--- START ---
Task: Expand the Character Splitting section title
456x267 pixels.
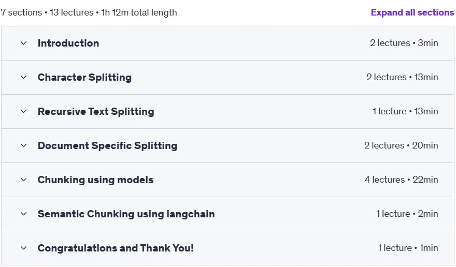Action: pos(84,77)
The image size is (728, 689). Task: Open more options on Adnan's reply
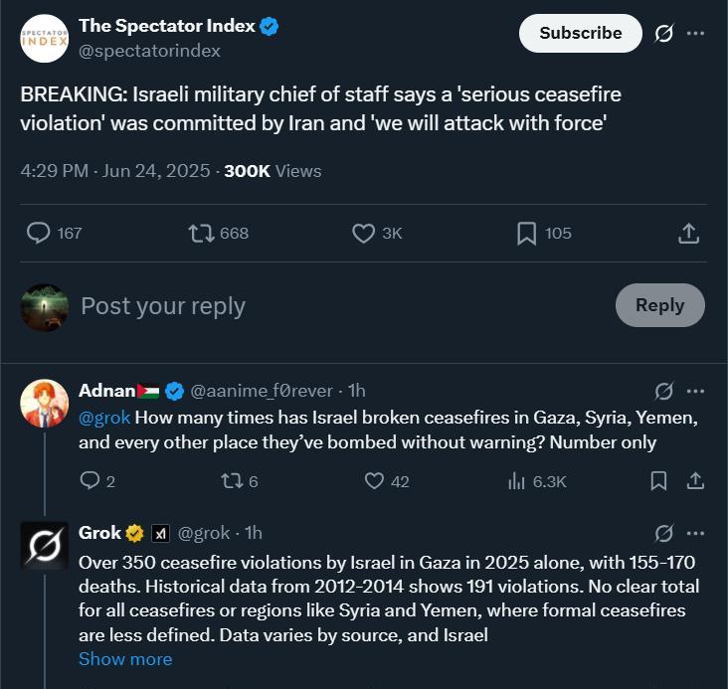coord(695,391)
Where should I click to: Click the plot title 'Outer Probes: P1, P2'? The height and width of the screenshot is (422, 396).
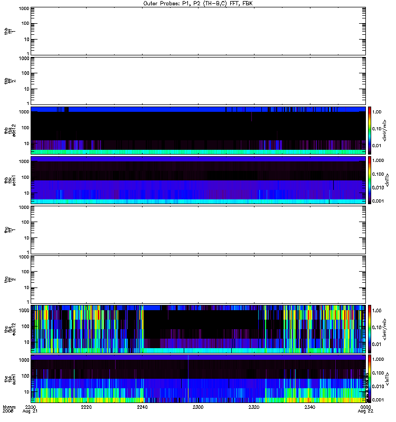click(198, 3)
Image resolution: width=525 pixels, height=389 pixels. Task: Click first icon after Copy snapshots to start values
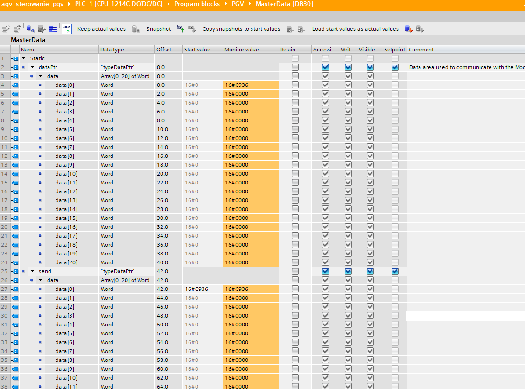point(290,29)
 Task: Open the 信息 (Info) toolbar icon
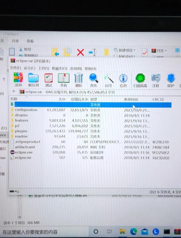(x=123, y=80)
--- END ---
** Exercise **
Reproduce all of the records above word for word, leaving out the pictures.

** Completed exercise **
Task: Expand the Character Splitting section title
456x267 pixels.
Action: pos(84,77)
The image size is (728, 689). Task: Open more options on Adnan's reply
coord(695,391)
Where should I click to: Click the plot title 'Outer Probes: P1, P2'? The height and width of the screenshot is (422, 396).
click(198, 3)
Image resolution: width=525 pixels, height=389 pixels. Task: Click first icon after Copy snapshots to start values
point(290,29)
 Task: Open the 信息 (Info) toolbar icon
(x=123, y=80)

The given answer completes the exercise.